ASSIGNED TASK =
In the entries that follow, the line with "Screen dimensions: 356x183" opens the range and the line with "Zoom in with" closes it; repeat that range exactly, both lines included.

Collected data =
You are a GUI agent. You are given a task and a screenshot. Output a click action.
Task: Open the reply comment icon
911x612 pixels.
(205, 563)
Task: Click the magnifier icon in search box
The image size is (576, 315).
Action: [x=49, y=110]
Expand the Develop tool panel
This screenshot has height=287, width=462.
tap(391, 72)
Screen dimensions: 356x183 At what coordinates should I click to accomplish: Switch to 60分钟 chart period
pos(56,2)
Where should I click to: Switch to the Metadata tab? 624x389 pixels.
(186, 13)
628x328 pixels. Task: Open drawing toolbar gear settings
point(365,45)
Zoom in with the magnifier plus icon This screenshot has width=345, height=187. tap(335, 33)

==

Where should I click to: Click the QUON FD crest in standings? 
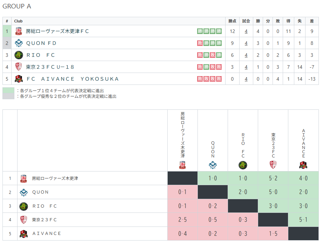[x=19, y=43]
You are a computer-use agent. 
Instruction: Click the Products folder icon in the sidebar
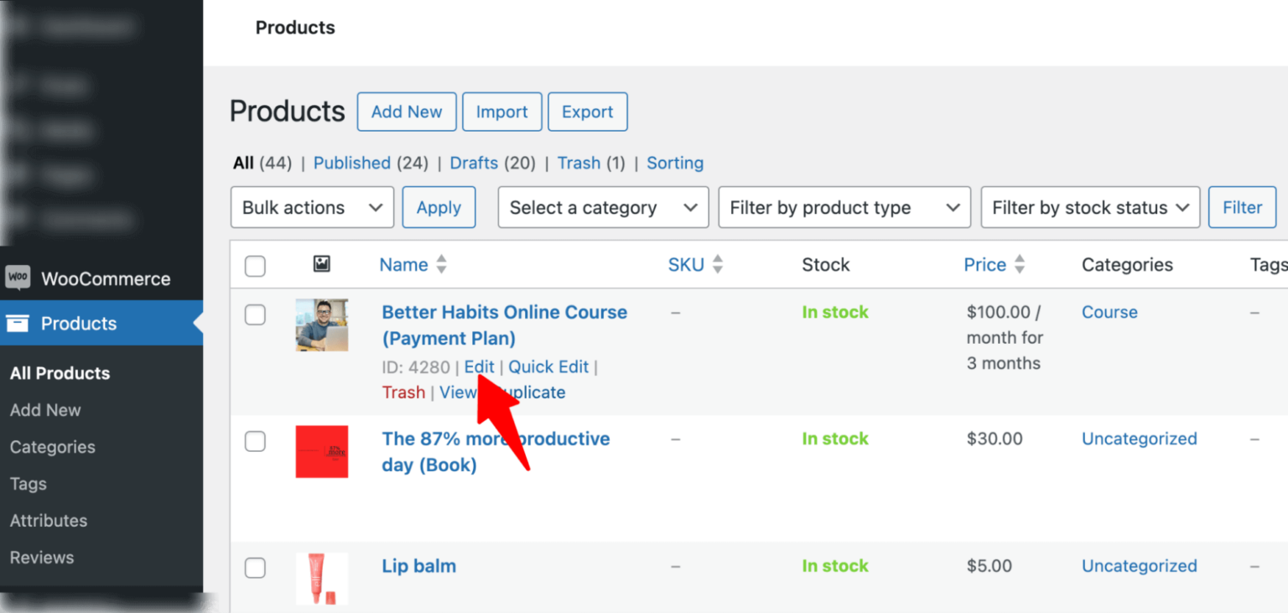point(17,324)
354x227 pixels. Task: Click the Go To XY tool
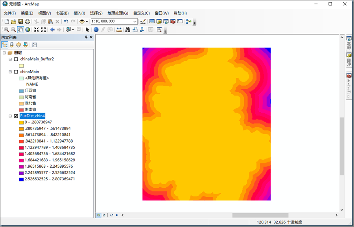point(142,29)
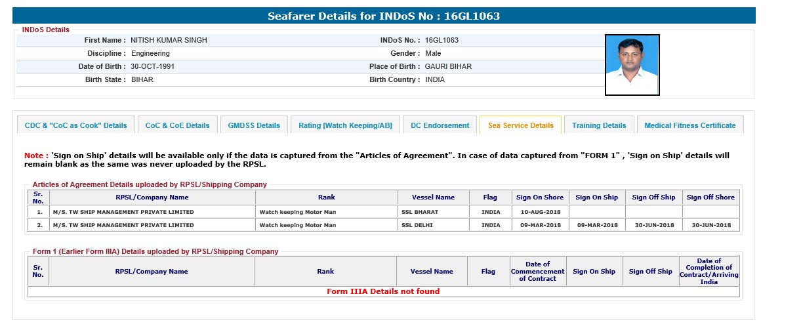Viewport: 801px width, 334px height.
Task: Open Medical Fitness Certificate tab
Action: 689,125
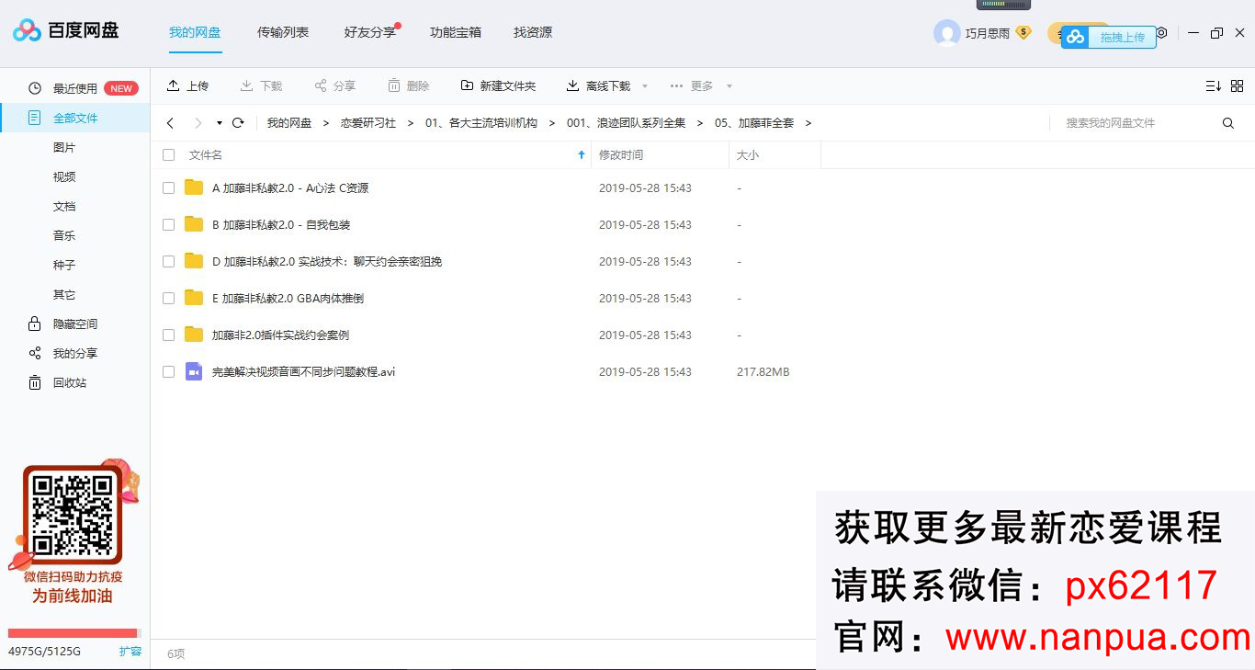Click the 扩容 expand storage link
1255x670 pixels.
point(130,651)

ANSWER TO THE EXERCISE =
Screen dimensions: 356x183 At what coordinates should I click to accomplish: Switch to 60分钟 chart period
pos(56,2)
Where should I click to: Switch to the Metadata tab? 624x389 pixels.
(186, 13)
628x328 pixels. Task: Open drawing toolbar gear settings
point(365,45)
Zoom in with the magnifier plus icon This screenshot has width=345, height=187. tap(335, 33)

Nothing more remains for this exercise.